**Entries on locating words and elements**
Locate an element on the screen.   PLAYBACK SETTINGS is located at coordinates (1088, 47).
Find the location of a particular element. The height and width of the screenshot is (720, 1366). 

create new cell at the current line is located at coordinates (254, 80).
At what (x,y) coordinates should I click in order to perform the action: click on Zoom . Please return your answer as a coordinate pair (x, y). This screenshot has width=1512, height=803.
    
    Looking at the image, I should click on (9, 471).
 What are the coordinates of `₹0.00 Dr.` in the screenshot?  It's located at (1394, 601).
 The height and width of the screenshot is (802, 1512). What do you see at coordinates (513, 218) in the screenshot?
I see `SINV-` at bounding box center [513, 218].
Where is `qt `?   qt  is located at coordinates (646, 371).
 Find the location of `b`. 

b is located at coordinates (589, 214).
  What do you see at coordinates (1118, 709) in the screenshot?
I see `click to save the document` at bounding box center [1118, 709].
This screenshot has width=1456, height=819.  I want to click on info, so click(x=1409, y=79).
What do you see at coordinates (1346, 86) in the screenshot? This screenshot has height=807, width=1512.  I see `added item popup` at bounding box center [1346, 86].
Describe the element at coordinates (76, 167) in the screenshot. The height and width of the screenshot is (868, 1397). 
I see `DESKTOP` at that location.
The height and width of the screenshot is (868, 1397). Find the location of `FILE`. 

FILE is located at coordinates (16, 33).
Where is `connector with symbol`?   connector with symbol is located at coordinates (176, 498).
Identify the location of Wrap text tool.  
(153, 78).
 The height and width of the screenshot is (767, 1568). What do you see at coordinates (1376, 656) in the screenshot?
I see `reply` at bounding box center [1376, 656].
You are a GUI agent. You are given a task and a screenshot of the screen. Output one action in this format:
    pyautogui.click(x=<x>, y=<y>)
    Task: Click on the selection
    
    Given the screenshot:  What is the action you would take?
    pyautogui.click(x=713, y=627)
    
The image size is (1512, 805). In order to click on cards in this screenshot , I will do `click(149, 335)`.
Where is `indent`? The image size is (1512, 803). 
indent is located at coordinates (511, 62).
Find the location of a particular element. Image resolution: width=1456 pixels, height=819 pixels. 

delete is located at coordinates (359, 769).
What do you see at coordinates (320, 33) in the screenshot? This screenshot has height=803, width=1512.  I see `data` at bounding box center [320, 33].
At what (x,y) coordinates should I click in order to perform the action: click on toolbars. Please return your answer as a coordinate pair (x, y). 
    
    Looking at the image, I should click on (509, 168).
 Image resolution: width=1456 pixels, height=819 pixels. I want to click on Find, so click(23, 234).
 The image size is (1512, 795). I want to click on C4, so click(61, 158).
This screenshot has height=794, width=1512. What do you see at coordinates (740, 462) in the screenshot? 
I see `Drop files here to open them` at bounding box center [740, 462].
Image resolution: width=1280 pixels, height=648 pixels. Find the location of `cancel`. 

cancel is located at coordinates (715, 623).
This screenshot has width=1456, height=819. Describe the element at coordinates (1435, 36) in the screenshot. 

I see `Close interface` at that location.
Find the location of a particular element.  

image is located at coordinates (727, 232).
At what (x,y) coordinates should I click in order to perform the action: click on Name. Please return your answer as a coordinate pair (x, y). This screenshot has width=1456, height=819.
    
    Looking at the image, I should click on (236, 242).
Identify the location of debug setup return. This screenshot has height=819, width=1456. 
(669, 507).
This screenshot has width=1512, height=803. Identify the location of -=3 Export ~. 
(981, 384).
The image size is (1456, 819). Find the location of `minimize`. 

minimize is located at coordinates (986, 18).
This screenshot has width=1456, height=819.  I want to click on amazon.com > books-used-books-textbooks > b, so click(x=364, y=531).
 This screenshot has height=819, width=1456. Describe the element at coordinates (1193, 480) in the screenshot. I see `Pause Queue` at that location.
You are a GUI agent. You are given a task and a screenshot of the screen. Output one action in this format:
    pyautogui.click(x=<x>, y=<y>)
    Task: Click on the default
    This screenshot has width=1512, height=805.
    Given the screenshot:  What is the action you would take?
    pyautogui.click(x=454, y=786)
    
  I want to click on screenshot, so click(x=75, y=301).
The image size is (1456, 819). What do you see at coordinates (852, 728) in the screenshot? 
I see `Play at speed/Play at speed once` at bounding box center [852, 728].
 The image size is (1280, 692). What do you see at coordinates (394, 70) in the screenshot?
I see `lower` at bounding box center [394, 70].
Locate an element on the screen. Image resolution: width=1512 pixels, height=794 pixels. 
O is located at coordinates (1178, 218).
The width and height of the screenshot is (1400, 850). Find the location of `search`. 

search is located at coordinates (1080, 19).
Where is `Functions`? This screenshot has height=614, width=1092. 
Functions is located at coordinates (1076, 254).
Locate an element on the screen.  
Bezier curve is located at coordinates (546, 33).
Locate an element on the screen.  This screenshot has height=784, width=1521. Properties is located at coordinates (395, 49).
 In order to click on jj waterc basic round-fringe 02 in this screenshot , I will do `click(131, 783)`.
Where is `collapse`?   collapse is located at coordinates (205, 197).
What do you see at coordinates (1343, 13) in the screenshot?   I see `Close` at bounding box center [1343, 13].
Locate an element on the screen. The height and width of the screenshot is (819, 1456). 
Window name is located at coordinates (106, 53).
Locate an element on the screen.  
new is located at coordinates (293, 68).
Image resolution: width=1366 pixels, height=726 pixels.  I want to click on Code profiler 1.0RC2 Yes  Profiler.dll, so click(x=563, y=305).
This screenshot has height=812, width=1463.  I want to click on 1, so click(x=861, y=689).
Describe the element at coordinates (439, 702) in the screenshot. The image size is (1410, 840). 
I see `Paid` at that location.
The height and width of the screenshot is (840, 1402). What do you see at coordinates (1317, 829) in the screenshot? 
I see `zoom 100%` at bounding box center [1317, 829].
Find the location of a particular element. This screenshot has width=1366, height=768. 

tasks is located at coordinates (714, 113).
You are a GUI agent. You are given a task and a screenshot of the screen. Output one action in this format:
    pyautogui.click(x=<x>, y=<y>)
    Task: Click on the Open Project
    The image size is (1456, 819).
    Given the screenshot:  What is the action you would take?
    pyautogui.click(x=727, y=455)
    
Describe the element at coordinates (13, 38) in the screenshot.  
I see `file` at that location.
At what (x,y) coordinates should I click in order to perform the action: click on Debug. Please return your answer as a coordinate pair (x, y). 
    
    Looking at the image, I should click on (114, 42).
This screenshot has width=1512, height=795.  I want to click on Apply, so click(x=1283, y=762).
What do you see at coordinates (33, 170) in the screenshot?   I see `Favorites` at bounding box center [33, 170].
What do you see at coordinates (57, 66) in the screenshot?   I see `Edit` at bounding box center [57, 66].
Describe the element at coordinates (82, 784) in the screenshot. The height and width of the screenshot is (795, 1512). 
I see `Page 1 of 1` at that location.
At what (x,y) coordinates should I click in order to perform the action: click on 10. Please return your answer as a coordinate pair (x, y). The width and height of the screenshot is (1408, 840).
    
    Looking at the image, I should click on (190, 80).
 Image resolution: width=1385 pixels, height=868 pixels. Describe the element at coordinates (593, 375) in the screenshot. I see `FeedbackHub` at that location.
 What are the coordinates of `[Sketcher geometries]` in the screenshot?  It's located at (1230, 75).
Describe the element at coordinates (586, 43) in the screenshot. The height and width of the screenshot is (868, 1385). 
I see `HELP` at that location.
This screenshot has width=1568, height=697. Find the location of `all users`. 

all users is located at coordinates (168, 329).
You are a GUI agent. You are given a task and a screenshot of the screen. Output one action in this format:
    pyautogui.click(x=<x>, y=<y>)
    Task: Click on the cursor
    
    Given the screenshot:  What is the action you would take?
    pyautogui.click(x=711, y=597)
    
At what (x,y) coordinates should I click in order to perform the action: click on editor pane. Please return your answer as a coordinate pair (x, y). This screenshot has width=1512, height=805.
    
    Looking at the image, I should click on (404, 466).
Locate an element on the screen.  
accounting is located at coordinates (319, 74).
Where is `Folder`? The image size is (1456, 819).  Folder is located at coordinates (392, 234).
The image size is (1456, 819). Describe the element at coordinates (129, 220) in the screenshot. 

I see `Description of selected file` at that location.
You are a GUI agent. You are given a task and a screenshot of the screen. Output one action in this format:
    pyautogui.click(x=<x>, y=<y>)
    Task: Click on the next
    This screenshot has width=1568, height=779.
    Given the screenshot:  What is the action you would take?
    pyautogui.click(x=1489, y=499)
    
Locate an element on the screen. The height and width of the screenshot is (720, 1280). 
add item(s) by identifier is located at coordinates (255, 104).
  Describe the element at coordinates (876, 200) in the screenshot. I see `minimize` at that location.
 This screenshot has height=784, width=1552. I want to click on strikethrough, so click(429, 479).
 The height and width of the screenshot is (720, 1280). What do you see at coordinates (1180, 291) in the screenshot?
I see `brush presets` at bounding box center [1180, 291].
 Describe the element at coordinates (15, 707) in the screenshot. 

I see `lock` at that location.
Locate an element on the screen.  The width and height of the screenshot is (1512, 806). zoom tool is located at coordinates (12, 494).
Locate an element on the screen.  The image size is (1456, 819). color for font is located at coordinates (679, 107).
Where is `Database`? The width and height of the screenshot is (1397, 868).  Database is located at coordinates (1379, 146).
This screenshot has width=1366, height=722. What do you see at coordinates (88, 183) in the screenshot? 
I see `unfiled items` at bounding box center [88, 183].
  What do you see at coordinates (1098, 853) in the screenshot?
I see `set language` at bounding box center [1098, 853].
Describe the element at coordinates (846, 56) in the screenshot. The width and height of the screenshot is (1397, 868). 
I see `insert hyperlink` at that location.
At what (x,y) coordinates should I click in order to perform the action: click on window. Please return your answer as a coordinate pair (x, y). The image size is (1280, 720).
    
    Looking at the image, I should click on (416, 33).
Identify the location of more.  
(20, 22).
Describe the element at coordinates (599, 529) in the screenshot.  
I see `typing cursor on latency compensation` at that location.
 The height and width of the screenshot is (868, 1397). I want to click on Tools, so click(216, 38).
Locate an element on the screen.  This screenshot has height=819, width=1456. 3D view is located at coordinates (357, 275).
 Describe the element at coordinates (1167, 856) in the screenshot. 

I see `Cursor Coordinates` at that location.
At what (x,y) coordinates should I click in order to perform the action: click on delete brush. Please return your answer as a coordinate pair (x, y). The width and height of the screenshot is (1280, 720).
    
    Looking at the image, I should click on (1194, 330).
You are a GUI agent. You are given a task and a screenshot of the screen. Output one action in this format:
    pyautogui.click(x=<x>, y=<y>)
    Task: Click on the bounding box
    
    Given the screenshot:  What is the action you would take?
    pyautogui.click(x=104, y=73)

**Written request**
Reproduce the entries word for word, from the start of the entries down through the line containing "Looking at the image, I should click on (9, 471).".

**Result below**
Locate an element on the screen.   PLAYBACK SETTINGS is located at coordinates (1088, 47).
Find the location of a particular element. The height and width of the screenshot is (720, 1366). 

create new cell at the current line is located at coordinates (254, 80).
At what (x,y) coordinates should I click in order to perform the action: click on Zoom . Please return your answer as a coordinate pair (x, y). This screenshot has width=1512, height=803.
    
    Looking at the image, I should click on (9, 471).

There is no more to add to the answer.